Extract information from raw text (emails) by applying R, friendly regular expressions {rex} and tidy concepts

Kristijan Bakaric

2019-08-25


Motivation

Since my main focus here is to learn basics of friendly regular expressions {rex} and processing raw text from emails in a tidy fashion, I will completly neglect any available packages that deal with email data processing like for example REmail.

Secondly, when I first opened the following tutorial where they introduced Python Regex for data scientists applied on the same dataset of Fraudulent Email Corpus from Kaggle, it was a bit intimidating on how much looping and control flowing, unfriendly regular expressions were happening within. In addition, it was a bit of a long read for Sunday’s attention span :)

…therefore, I present you my newbie approach via R:

Lets begin… by introducing data

We will use the Fraudulent Email Corpus from Kaggle. It contains thousands of phishing emails sent between 1998 and 2007. They’re pretty entertaining to read. You can find the corpus here.

Import dowloaded data by reading all text lines

Now we will use rex package to make or first simple text match From r which is a patter acting as “email spliter”. We will split a column into tokens (in our case separate emails) using the tokenizers package and function unnest_tokens {tidytext} that splits a column into tokens, splitting the table into one-token-per-row.

We managed to get 3977 emails.

Now that we have one email per row of an email column, we can start extracting chunks of information from each email and store it as related columns.


What are the name and email of the sender?

Task: Find and extract the line beginning with “From:”.

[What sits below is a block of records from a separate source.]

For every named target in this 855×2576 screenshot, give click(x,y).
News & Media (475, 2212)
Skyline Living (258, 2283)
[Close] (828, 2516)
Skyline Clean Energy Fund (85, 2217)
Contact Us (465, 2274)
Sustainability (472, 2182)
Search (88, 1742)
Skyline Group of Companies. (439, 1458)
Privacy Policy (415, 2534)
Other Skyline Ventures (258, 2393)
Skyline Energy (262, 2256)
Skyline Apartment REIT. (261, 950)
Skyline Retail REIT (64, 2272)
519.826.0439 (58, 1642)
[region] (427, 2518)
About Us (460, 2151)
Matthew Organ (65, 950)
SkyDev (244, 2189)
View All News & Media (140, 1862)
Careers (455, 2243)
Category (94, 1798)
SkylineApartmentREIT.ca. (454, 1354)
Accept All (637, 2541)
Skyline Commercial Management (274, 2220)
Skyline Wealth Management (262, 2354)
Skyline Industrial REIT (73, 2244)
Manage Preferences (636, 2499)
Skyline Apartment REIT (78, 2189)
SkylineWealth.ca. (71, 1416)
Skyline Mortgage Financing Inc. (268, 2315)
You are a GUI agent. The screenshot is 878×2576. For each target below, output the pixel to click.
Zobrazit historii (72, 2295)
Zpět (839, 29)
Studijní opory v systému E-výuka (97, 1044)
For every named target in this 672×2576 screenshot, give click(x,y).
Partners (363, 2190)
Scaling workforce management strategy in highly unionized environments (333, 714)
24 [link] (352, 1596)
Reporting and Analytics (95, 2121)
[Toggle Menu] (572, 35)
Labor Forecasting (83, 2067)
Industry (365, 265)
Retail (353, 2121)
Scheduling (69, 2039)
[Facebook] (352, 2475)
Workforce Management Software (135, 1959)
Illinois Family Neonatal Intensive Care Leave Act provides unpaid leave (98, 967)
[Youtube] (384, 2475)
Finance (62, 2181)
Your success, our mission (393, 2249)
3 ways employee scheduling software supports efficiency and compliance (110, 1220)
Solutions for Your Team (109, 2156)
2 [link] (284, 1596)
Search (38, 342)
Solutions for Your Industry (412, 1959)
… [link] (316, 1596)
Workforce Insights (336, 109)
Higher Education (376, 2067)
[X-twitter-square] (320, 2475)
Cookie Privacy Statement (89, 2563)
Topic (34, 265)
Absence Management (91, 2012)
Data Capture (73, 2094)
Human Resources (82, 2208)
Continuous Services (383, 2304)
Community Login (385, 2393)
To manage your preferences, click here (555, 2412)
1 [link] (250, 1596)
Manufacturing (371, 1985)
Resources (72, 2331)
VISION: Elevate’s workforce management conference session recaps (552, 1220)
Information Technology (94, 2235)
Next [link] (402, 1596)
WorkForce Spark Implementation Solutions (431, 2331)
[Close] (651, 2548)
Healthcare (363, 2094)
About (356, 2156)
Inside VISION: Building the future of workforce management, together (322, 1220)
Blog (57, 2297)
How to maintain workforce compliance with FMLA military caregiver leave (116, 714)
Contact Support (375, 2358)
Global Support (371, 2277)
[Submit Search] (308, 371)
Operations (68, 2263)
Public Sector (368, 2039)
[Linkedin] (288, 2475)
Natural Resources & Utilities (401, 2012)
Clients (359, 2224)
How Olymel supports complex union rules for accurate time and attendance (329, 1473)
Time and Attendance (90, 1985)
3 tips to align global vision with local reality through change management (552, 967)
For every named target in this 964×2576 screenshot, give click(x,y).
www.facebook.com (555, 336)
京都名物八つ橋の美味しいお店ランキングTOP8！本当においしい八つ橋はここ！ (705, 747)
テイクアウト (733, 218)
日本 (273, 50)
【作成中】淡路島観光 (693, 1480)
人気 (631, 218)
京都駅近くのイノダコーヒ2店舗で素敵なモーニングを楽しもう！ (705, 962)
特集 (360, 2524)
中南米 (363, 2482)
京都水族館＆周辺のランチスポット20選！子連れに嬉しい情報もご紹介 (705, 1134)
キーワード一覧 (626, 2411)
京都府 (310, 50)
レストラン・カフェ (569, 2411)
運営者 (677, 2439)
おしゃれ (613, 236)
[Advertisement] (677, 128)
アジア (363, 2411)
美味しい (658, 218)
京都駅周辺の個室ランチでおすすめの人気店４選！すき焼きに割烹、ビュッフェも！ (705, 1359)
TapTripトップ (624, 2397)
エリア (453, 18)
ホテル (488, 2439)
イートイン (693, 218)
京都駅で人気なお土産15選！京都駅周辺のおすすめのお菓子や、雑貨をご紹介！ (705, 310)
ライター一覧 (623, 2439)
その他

regular expression via rex: (?:From|from).*


Task: Find and extract sender email.

regular expression rex: [[:alnum:]][^[:blank:]]@.[[:alnum:]]


Task: Find and extract sender name together with removing :, < and " from the string.

regular expression via rex: :.*<

What is the recipient email?


Task: Find and extract recipient line

regular expression via rex: (?:to:|To).*


Task: Find and extract recipient email.

regular expression were reused from sender

## [[:alnum:]][^[:blank:]]*@.*[[:alnum:]]
## [[1]]
## [1] "patelnikes4you@yahoo.ca"


What is Date stamp on each email?

Task: Find and extract Date of the email after finding the line with the Date itself.

regular expression via rex for extracting date: [[:digit:]]+[[:space:]][[:alpha:]]+[:space:]{4}

## [1] "31 oct 2002"

Grand finale via ggplot

Lets get one quick insight from the proccessed table. Number of emails aggregated over date stamp?